Objective: Write out the listing lines from the line with "Switch to the Number Plans tab" to the line with "pos(94,1297)" as a numbered list, skipping blank lines.

Dataset records:
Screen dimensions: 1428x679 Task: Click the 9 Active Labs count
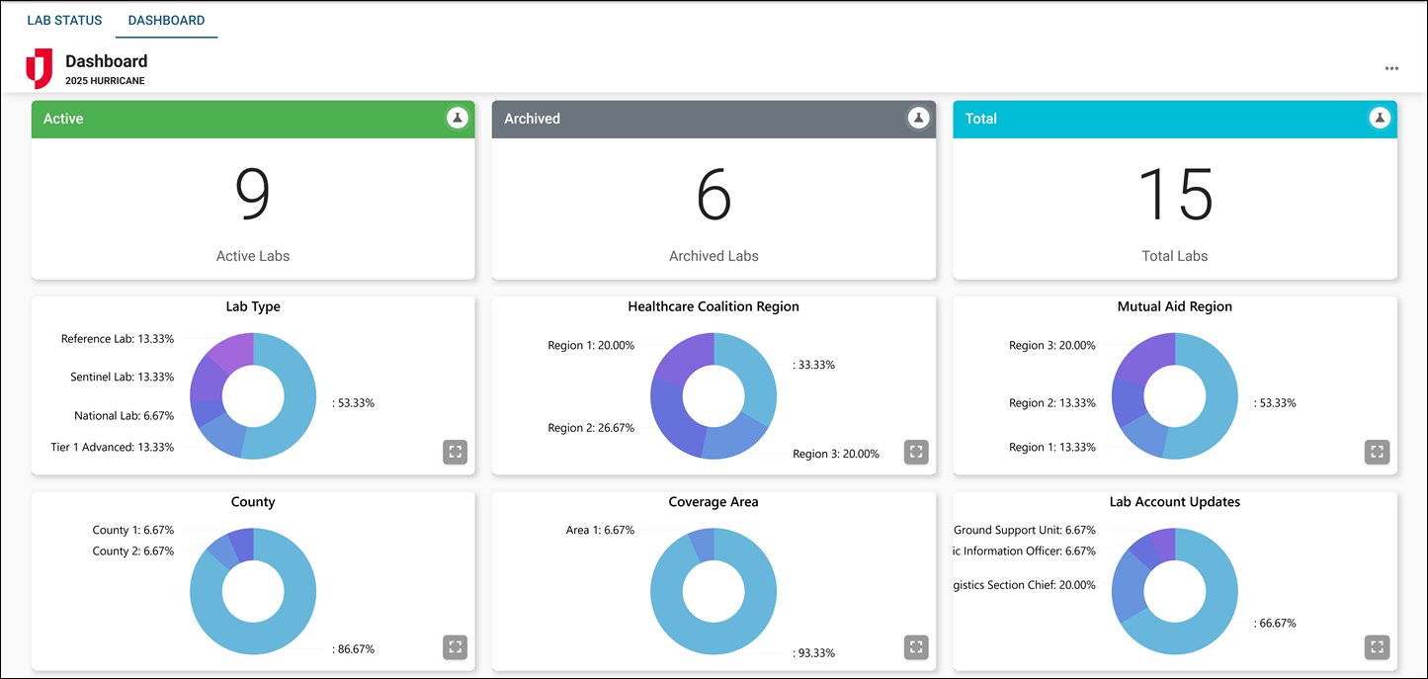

---

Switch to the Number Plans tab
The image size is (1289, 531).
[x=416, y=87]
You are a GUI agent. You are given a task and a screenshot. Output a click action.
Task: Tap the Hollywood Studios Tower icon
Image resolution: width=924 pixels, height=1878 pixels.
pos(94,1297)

Solution to the problem:
1. Switch to the Number Plans tab
2. The image size is (1289, 531).
3. [x=416, y=87]
4. You are a GUI agent. You are given a task and a screenshot. Output a click action.
5. Task: Tap the Hollywood Studios Tower icon
6. Image resolution: width=924 pixels, height=1878 pixels.
7. pos(94,1297)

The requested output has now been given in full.